# Start of Text extract

# Aika Village Update 2?



## KingKyle (Mar 22, 2018)

Today I visited Aika Village. I noticed that a few things changed. "I Love You" was all over the town.


Then, the left room in the second house (the stool maze) was changed. There was a ton of black dolls eating with Aika staning by a rotten turnip. 

Also, there was an extra room in the 3rd house, but I was too scared to check it out. In the back room,  there were painting of Aika's family all over the place, including a photo of a woman and a child. I think that the creator of Aika hacked the images of the woman and child into the game (and also the eyes in the 2nd house).



I think the four Aika's say the same thing as before but I'll upload the pics of Aika here.


That's all I checked out. I was too afraid to check out the other rooms, but If anybody could visit the town and see what else has changed, thank you.


----------



## John Wick (Mar 22, 2018)

I didn't like it much. 

I went there a little while ago and thought it was ok, but not anymore.


----------



## Sweetley (Mar 23, 2018)

KingKyle said:


> I think that the creator of Aika hacked the images of the woman and child into the game (and also the eyes in the 2nd house).


Could also be designs, at least I thought the eyes in the 2nd house are designs.

Otherwise, it's interesting to see that the creator of Aika villager still update the town. 
Guess since there are so many new items thanks to the Welcome amiibo update, there 
now more possibilities to create new parts.


----------



## KingKyle (Mar 23, 2018)

Plankton said:


> Could also be designs, at least I thought the eyes in the 2nd house are designs.
> 
> Otherwise, it's interesting to see that the creator of Aika villager still update the town.
> Guess since there are so many new items thanks to the Welcome amiibo update, there
> now more possibilities to create new parts.



Yeah, they are designs. But the creator of Aika village could have just gotten a .png/.jpeg of some scary eyes (why did they have to make them so creepy?) and put them into designs using hacks. Or the creator was just a really good artist. I also don't understand how ACNL was released in Japan on November 8, 2012 and Aika Village was first uploaded on November 9, 2012. How did the creator manage to do all that stuff in one day? (4 houses, weeds, flowers, perfect fruit, complex designs, ect).

# End of Text extract

Stated goal 1: Translate this sentence from the Aika Village thread into French: "I also don't understand how ACNL was released in Japan on November 8, 2012 and Aika Village was first uploaded on November 9, 2012."
The Aika Village thread and the rows have nothing to do with each other.

# Start of Data excerpts

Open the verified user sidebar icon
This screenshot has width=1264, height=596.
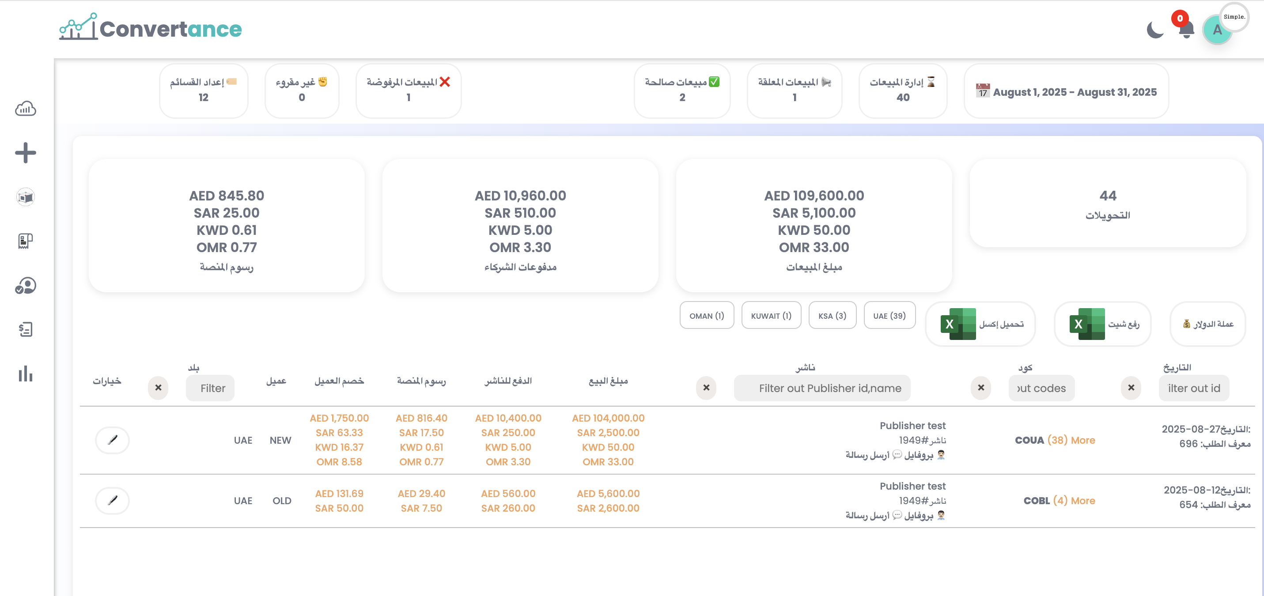26,285
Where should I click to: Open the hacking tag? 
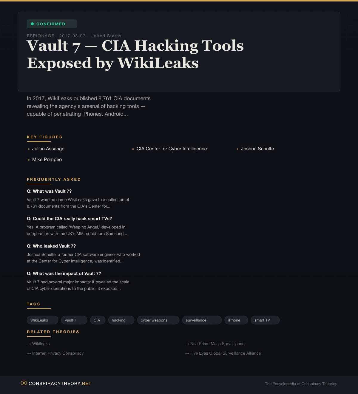121,320
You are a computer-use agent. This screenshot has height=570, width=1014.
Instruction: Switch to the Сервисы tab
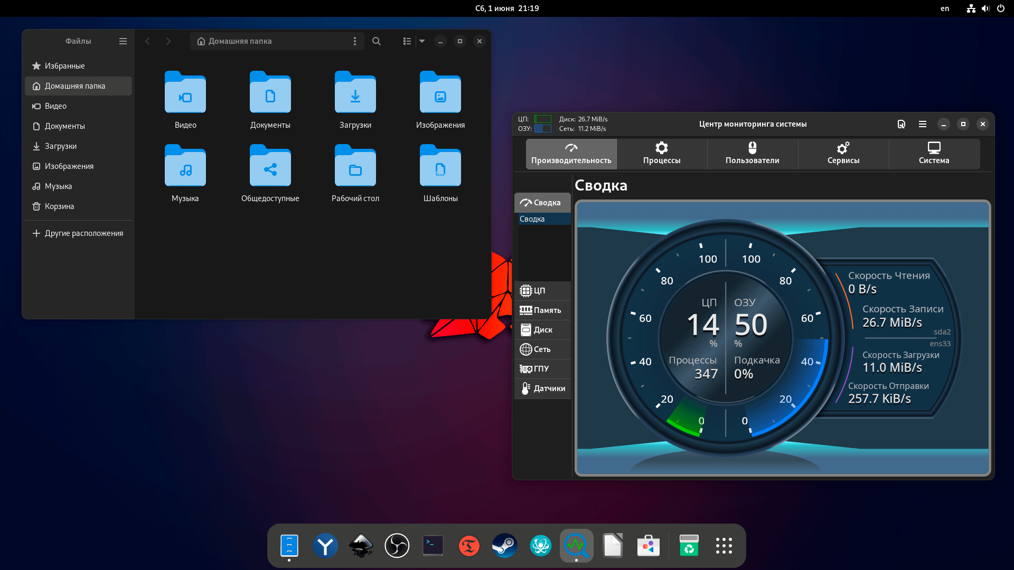(x=843, y=154)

# End of Data excerpts

Stated goal 2: Repeat the rows starting at the line that contains "Where should I" and ending at the last line of the rows, both included, with the pictures left out.

Full solution 1: Je ne comprends pas non plus comment ACNL a pu sortir au Japon le 8 novembre 2012 et Aika Village être mis en ligne pour la première fois le 9 novembre 2012.

Full solution 2:
Where should I click to: Open the hacking tag? 
121,320
You are a computer-use agent. This screenshot has height=570, width=1014.
Instruction: Switch to the Сервисы tab
(x=843, y=154)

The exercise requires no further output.